START INPUT

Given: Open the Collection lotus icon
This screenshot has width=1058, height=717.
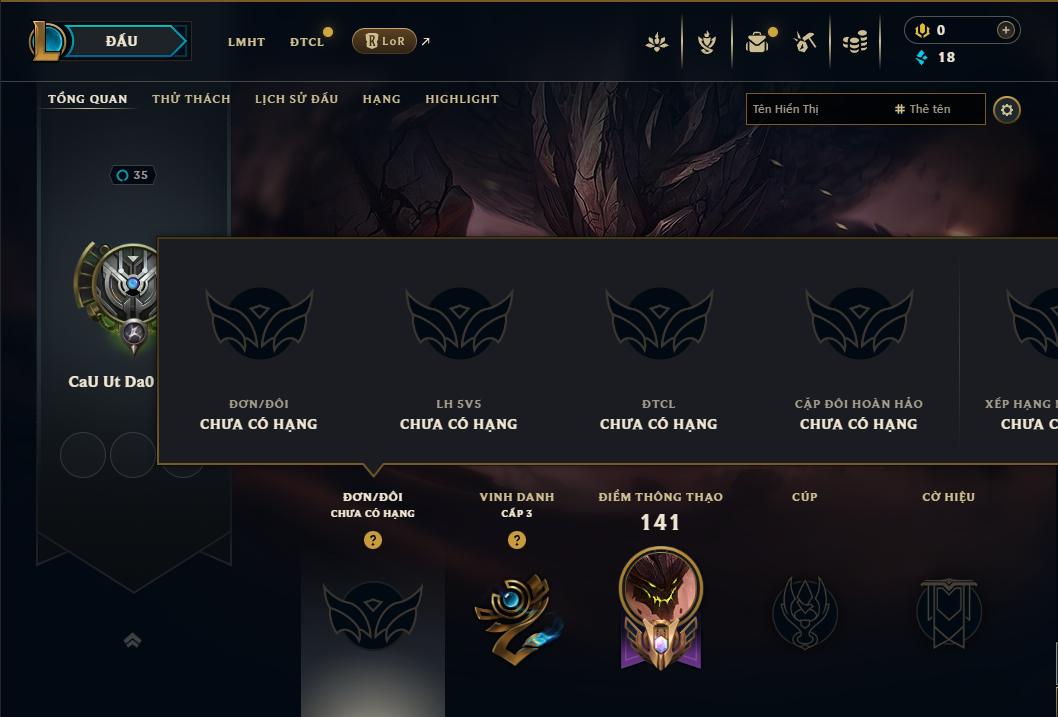Looking at the screenshot, I should (x=657, y=42).
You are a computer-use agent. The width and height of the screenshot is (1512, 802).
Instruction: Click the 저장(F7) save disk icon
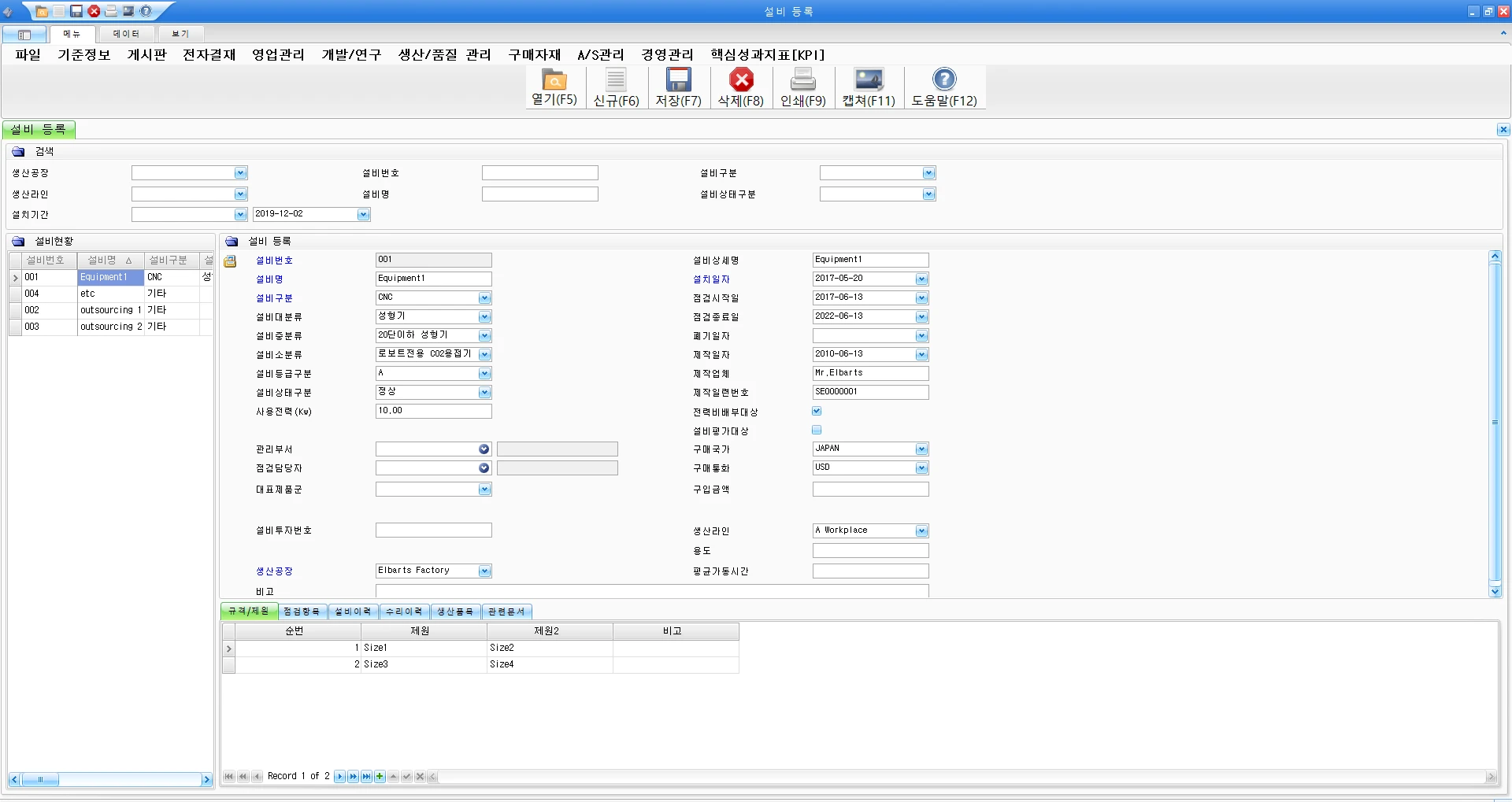point(678,80)
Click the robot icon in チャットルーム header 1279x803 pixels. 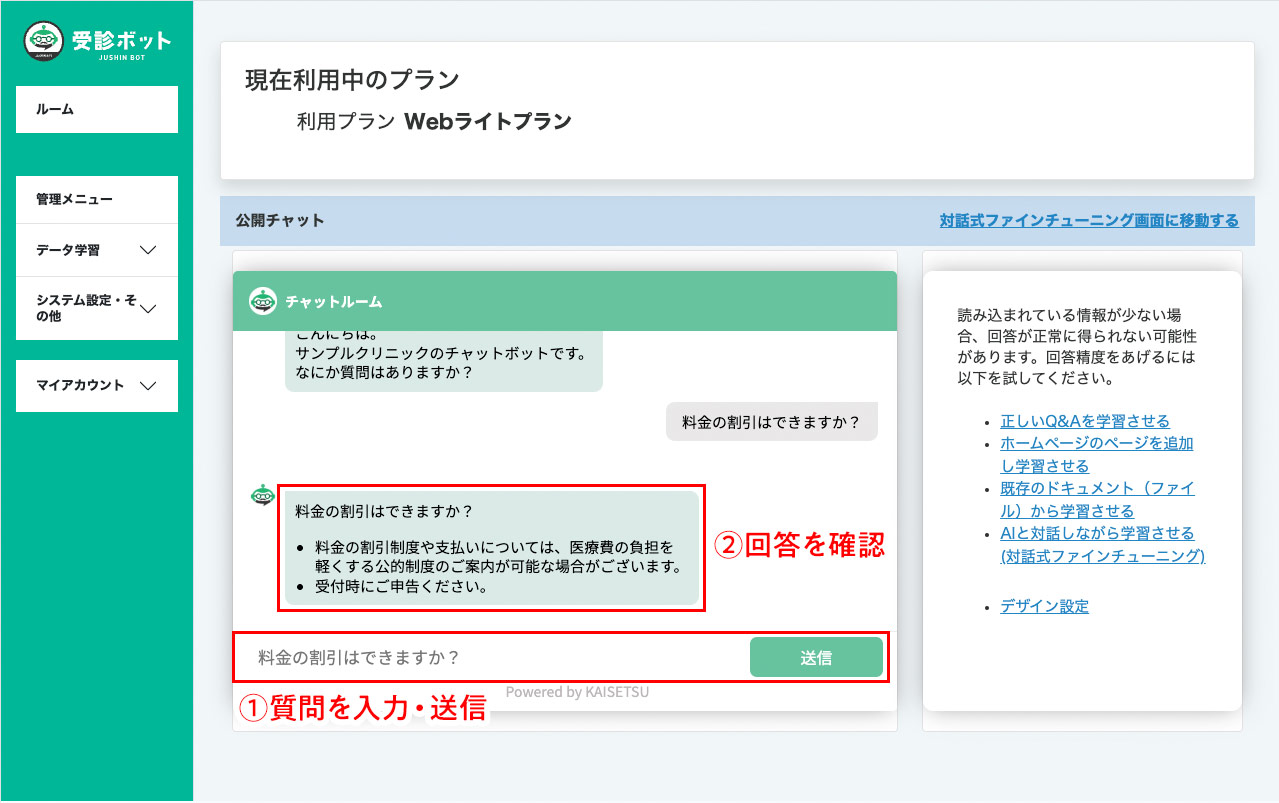[x=263, y=301]
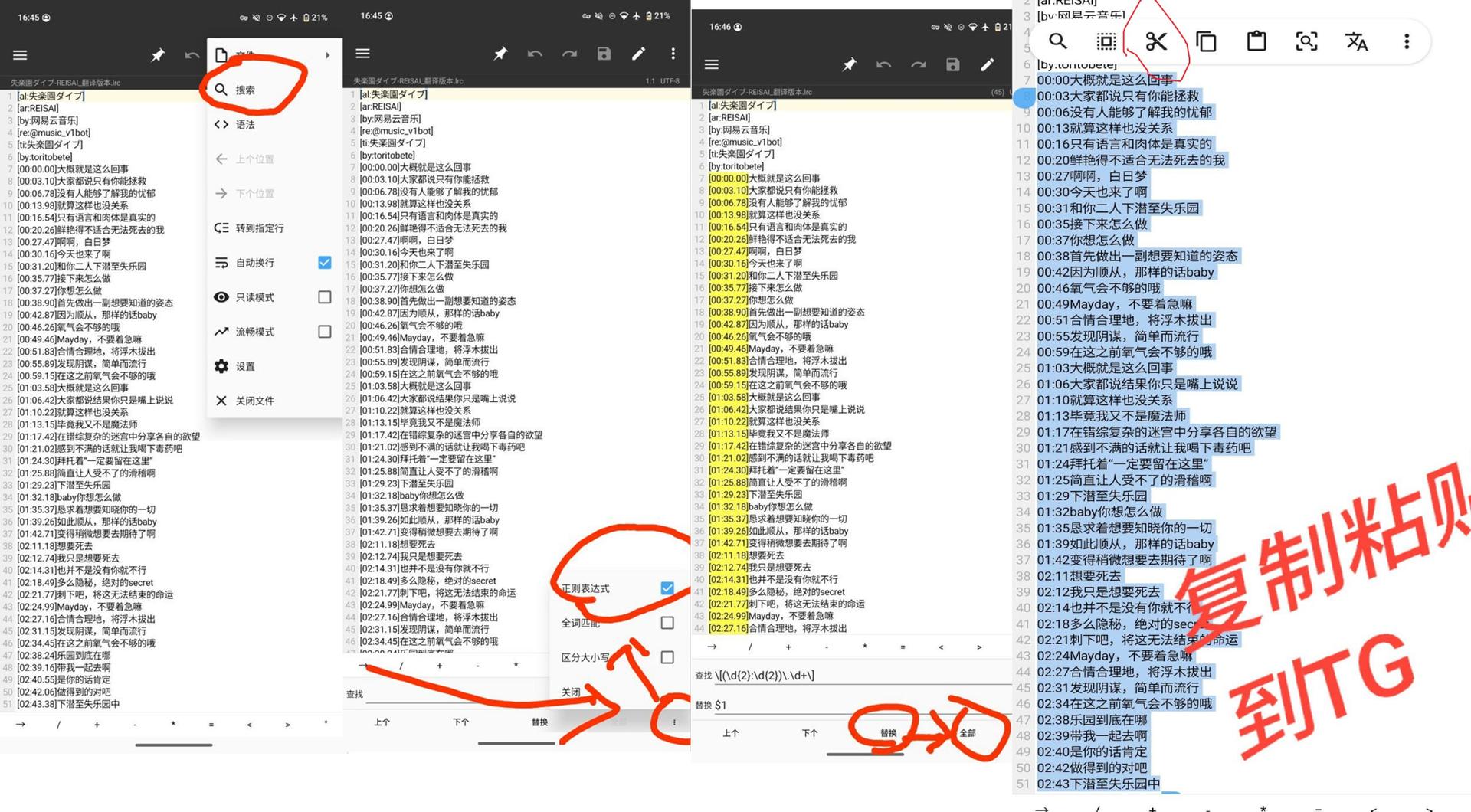
Task: Click the 查找 field with regex pattern
Action: pos(858,676)
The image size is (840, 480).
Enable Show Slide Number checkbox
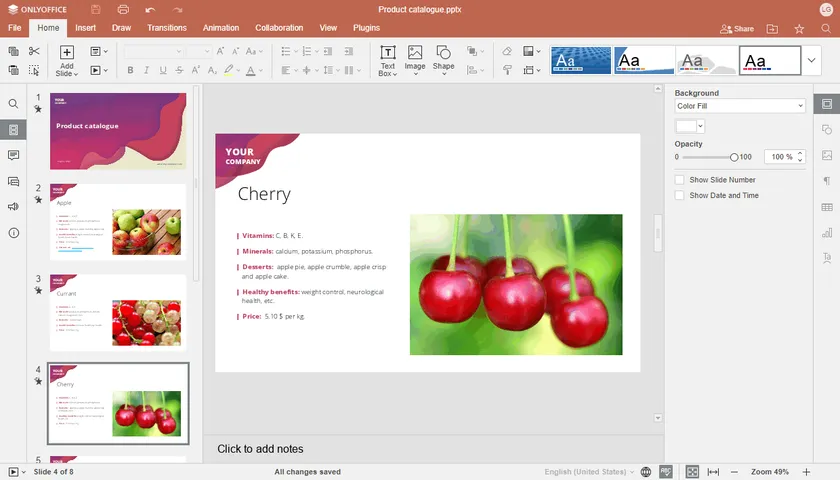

END INPUT

Transcribe exactly the line containing "The image size is (840, 480)." and every line after it through the end of the listing above; pictures are not part of the copy.

The image size is (840, 480).
Enable Show Slide Number checkbox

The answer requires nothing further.